Keajaiban Megalitikum di Sulawesi Tengah: Warisan Peradaban Pra-Aksara
Indonesia kaya dengan segenap peninggalan budaya olah karya penduduknya termasuk pada zaman batu besar atau megalitikum dan kerap disebut pula sebagai era pra-aksara. Era ini ditandai oleh kebiasaan masyarakatnya yang menghasilkan budaya berupa batu berukuran besar sebagai bentuk kepercayaan terhadap roh nenek moyang. Beberapa hasil budaya megalitikum di antaranya menhir atau batu tegak sebagai wadah pemujaan atau penanda kuburan.
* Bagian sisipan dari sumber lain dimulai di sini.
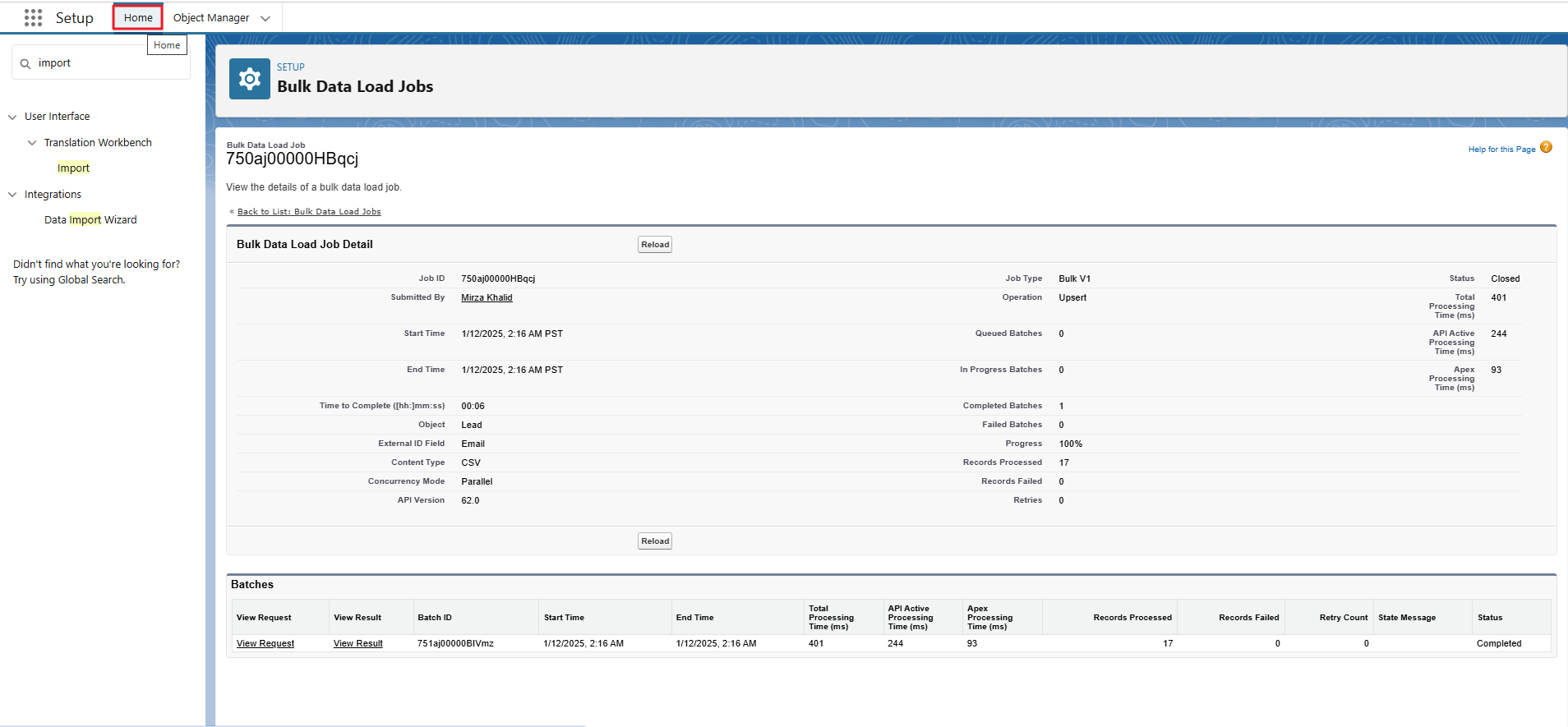1568x727 pixels.
Task: Click the search magnifier icon in Quick Find
Action: coord(25,64)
Selanjutnya ada dolmen yaitu meja batu besar yang ditopang oleh batu-batu lebih kecil sebagai kaki. Ada pula sarkofagus yaitu wadah dengan penutup yang berfungsi sebagai wadah penyimpan jasad dan masih ada lagi waruga dengan fungsi serupa sarkofagus. Karya batu besar era megalitikum lainnya adalah arca batu, punden berundak, dan kubur batu. Sisa-sisa peninggalan budaya batu besar terserak pada sejumlah kawasan di Nusantara.
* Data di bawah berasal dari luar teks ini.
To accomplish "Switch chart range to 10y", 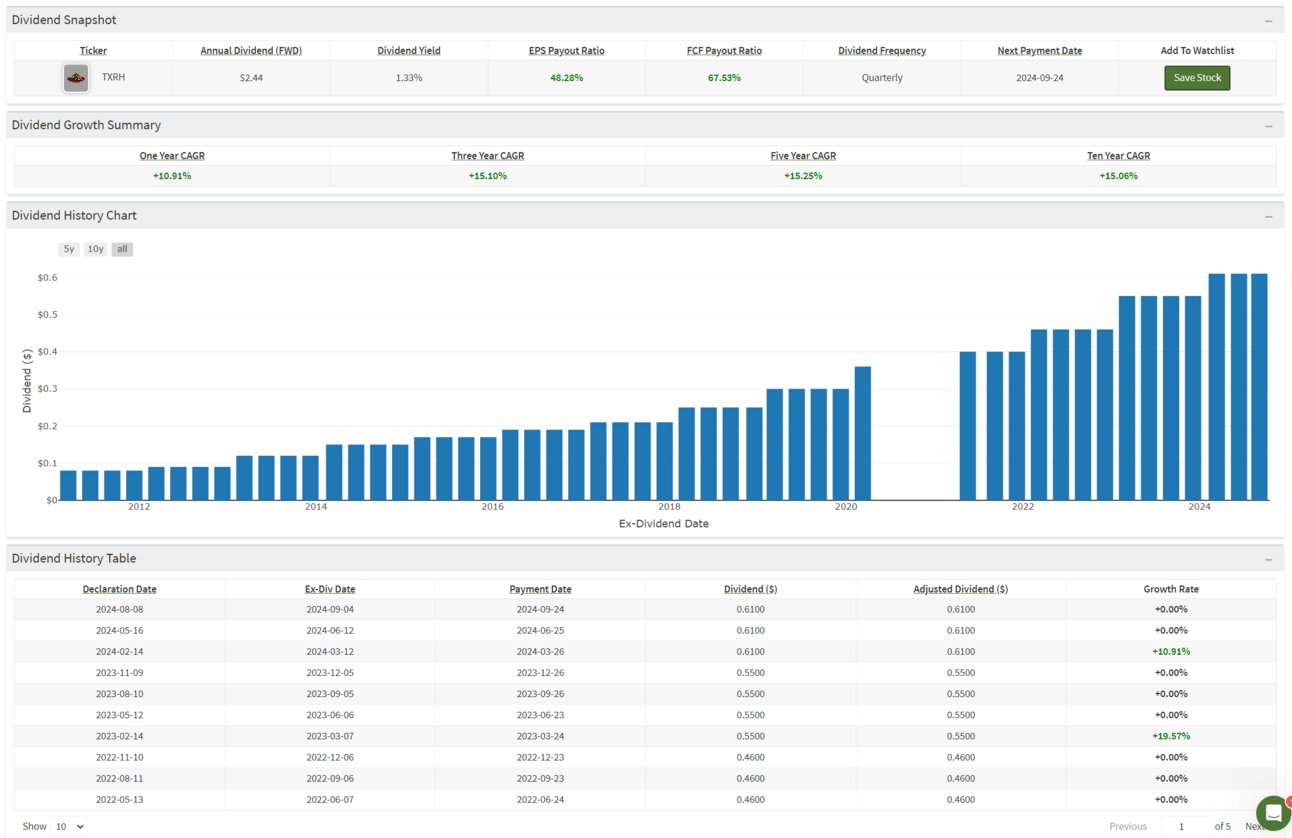I will point(95,249).
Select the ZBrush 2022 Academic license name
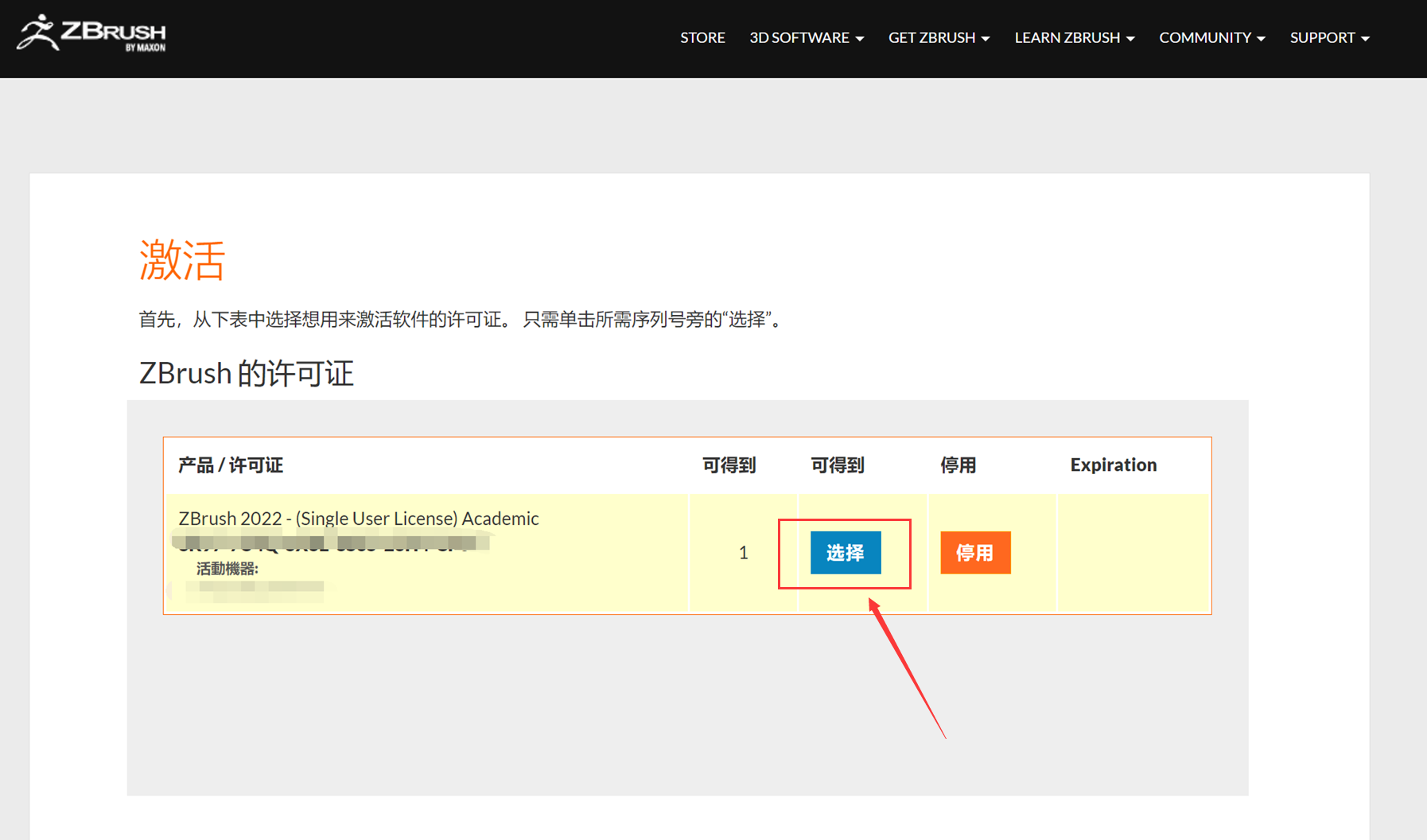 coord(358,519)
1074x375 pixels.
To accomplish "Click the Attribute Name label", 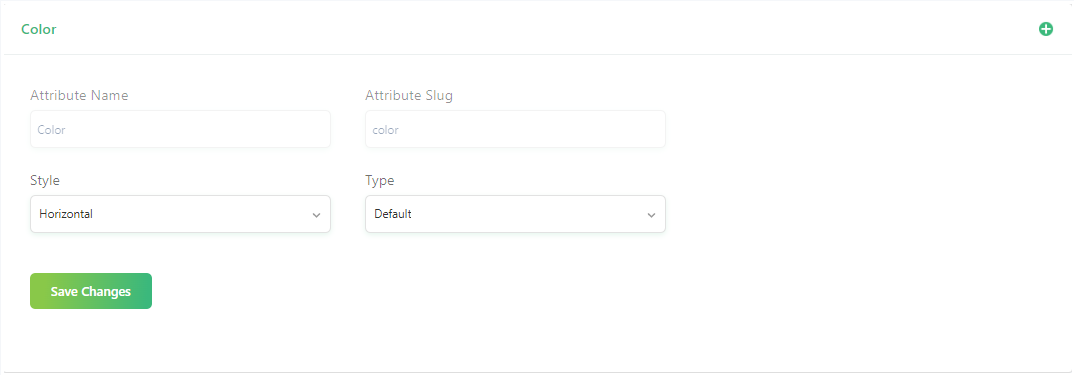I will 79,95.
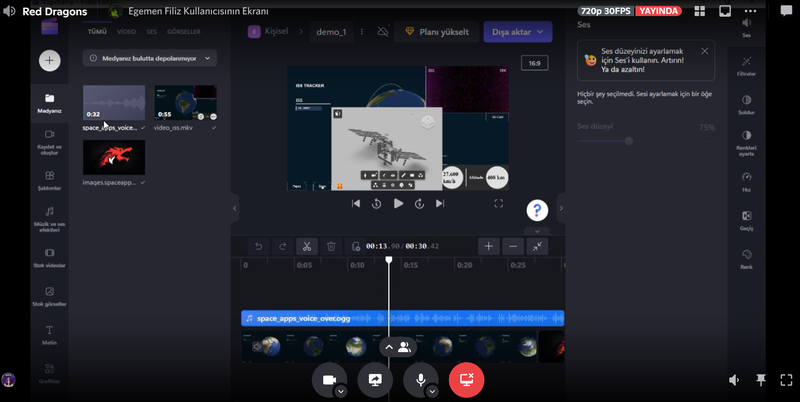Click the fullscreen preview icon

[499, 203]
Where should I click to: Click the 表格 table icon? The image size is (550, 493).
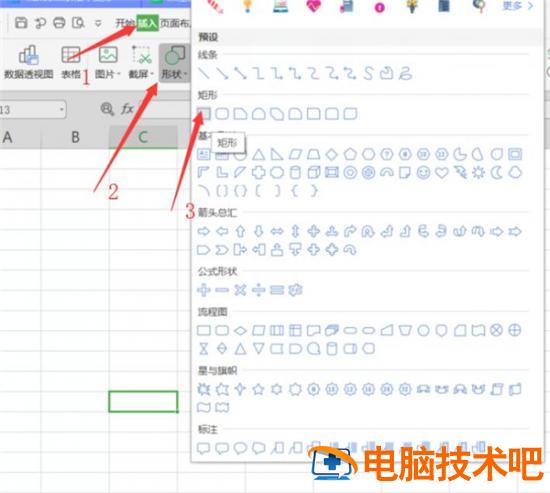pyautogui.click(x=71, y=62)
Salah satunya adalah Provinsi Sulawesi Tengah (Sulteng). Provinsi seluas 61.841 kilometer persegi itu menyimpan kisah peradaban batu-batu zaman megalitikum sekaligus mengungkap misteri yang terjadi pada masa sebelum penanggalan masehi diberlakukan. Tersebutlah nama Albertus Christian Kruyt dan Nicolas Adriani, dua peneliti berkebangsaan Belanda dan Amerika Serikat (AS), yang mengungkap awal mula peninggalan megalitik di Sulteng pada tahun 1898 melalui karya ilmiahnya Van Poso naar Parigi en Lindoe.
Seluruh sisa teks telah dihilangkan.